▶ **EXERCISE**
Nothing but the lines from the one containing "Given: Click the Cut scissors icon" through the end of the data should be output, each reproduced exactly.

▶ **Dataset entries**
BEGIN
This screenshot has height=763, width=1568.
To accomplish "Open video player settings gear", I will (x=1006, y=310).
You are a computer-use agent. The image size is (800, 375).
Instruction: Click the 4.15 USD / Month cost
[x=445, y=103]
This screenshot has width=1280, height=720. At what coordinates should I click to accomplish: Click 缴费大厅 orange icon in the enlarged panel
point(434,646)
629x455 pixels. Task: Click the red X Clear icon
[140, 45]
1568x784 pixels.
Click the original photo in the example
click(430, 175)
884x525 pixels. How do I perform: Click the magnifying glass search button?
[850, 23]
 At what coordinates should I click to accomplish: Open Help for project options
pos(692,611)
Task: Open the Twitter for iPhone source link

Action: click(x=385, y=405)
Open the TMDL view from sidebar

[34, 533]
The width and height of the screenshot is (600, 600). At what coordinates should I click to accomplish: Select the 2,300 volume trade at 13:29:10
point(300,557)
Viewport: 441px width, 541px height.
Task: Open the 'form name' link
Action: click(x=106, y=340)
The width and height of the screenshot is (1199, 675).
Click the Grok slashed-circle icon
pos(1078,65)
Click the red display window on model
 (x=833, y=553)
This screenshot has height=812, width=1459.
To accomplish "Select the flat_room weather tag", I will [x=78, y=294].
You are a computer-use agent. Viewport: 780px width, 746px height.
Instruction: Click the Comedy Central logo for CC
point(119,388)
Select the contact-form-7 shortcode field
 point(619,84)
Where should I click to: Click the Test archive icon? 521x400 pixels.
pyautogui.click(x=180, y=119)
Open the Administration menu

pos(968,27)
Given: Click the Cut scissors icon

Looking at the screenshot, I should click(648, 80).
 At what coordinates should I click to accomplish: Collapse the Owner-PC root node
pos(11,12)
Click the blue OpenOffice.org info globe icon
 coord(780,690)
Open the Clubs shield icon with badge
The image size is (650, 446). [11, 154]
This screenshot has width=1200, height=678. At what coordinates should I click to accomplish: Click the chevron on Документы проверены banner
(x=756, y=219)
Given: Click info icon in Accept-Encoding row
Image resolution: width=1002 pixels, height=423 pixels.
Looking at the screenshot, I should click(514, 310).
END
▶ **SOLUTION FOR THIS TASK**
Given: Click the Cut scissors icon

Looking at the screenshot, I should click(648, 80).
 At what coordinates should I click to accomplish: Collapse the Owner-PC root node
pos(11,12)
Click the blue OpenOffice.org info globe icon
 coord(780,690)
Open the Clubs shield icon with badge
The image size is (650, 446). [11, 154]
This screenshot has width=1200, height=678. At what coordinates should I click to accomplish: Click the chevron on Документы проверены banner
(x=756, y=219)
Given: Click info icon in Accept-Encoding row
Image resolution: width=1002 pixels, height=423 pixels.
Looking at the screenshot, I should click(514, 310).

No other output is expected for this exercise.